(Stored data entries)
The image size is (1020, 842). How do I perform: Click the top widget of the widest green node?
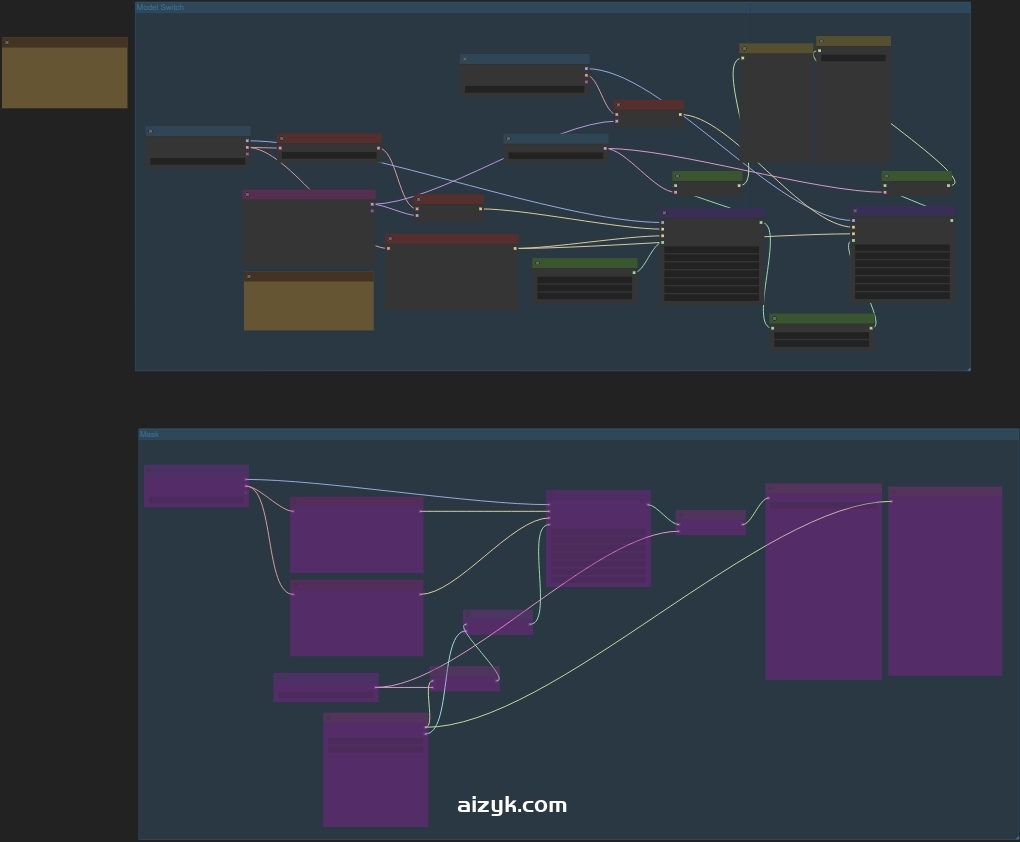pos(584,283)
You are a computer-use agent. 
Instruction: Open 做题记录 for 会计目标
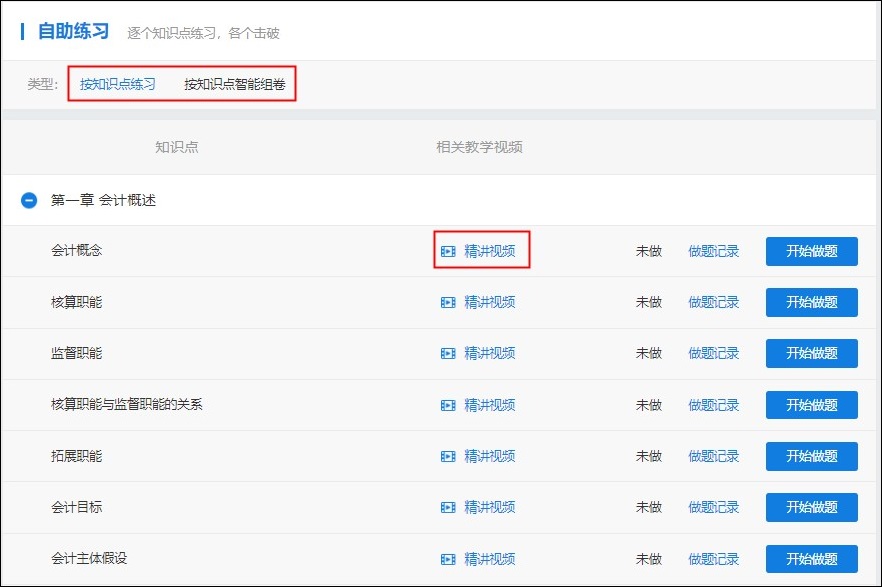[x=714, y=507]
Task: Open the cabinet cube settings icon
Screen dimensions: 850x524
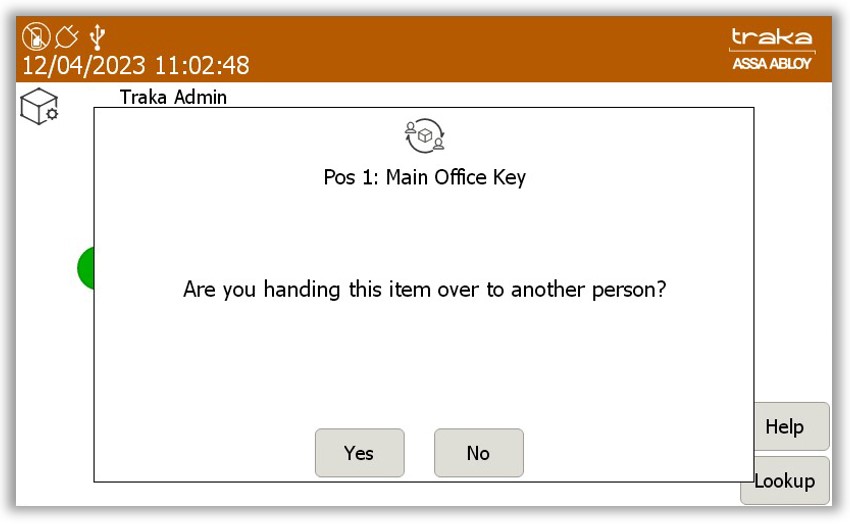Action: coord(39,106)
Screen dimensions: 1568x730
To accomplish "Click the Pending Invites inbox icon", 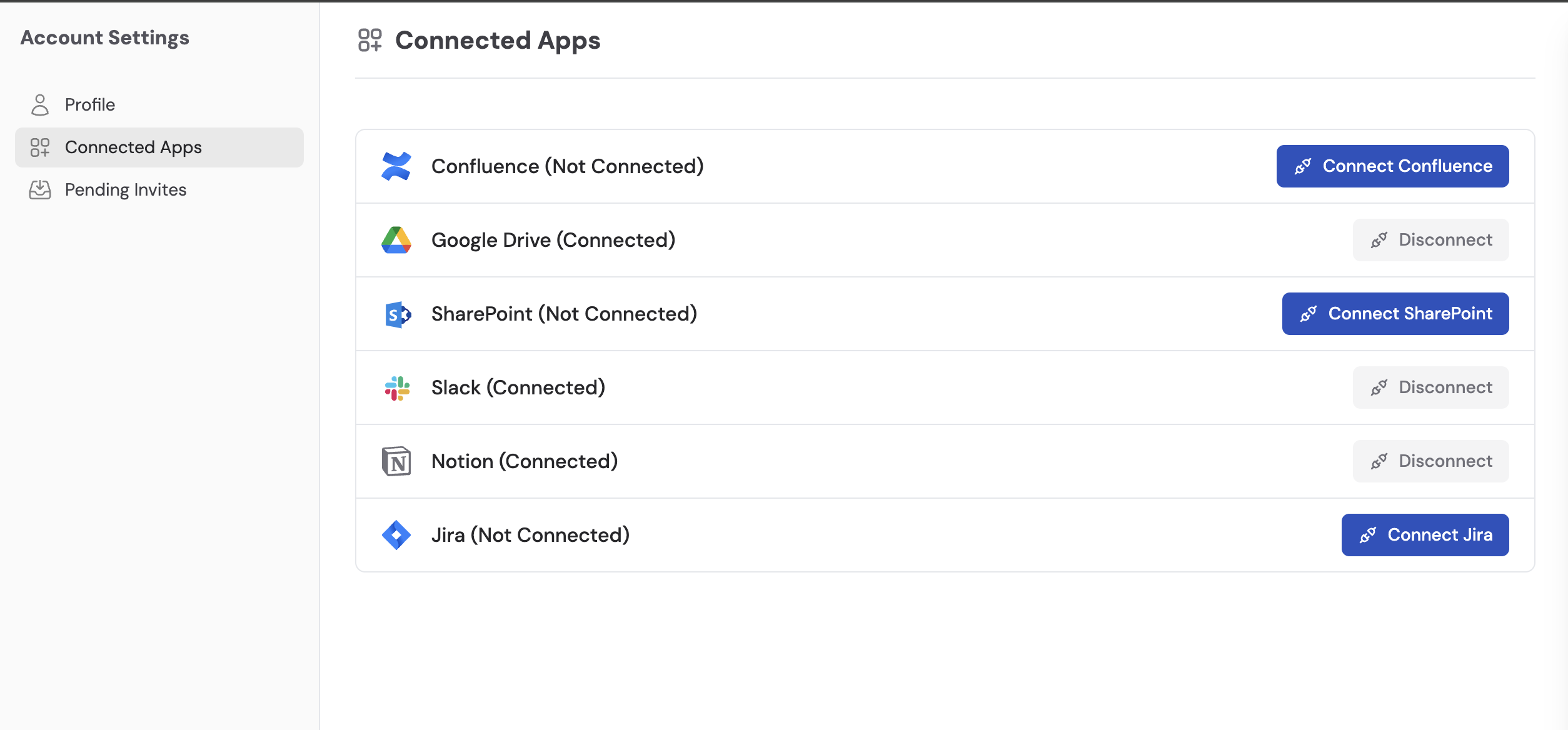I will (x=40, y=189).
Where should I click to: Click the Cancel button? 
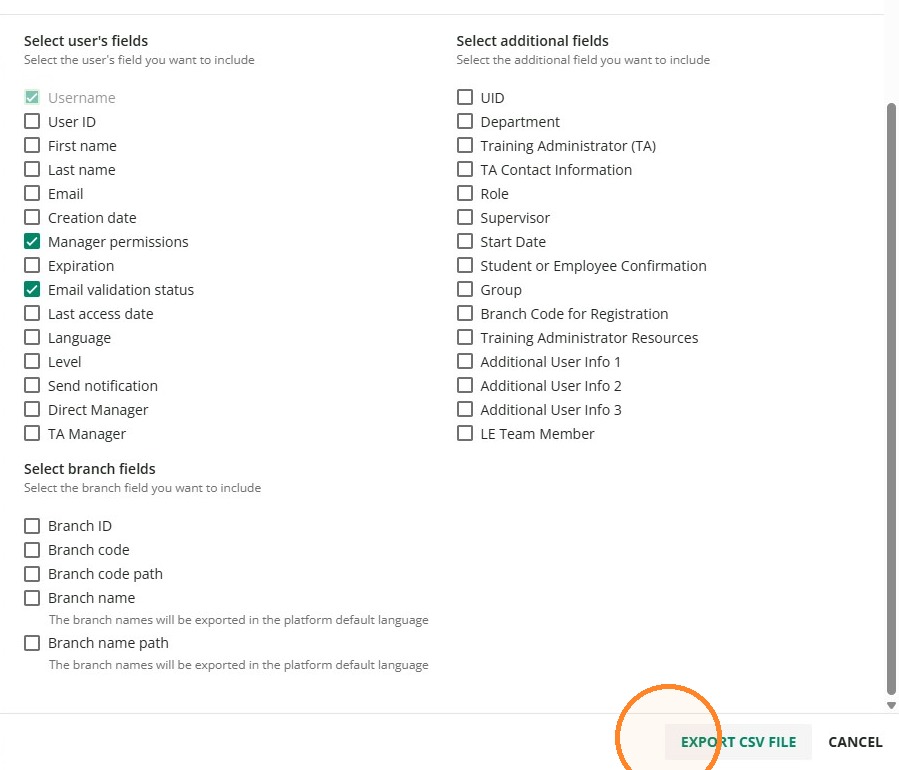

* [GOAL OF THE EXERCISE]: Give again, word for word, only the lines that run from the top of the data above through the line with "Screen dimensions: 1568x730". Drop the pictures.

* [ANSWER TO THE PROBLEM]:
The image size is (1020, 842). How do I perform: Click the top widget of the widest green node?
pos(584,283)
You are a computer-use agent. 
Instruction: Open 做题记录 for 会计目标
[x=714, y=507]
Task: Open the cabinet cube settings icon
Screen dimensions: 850x524
Action: coord(39,106)
Screen dimensions: 1568x730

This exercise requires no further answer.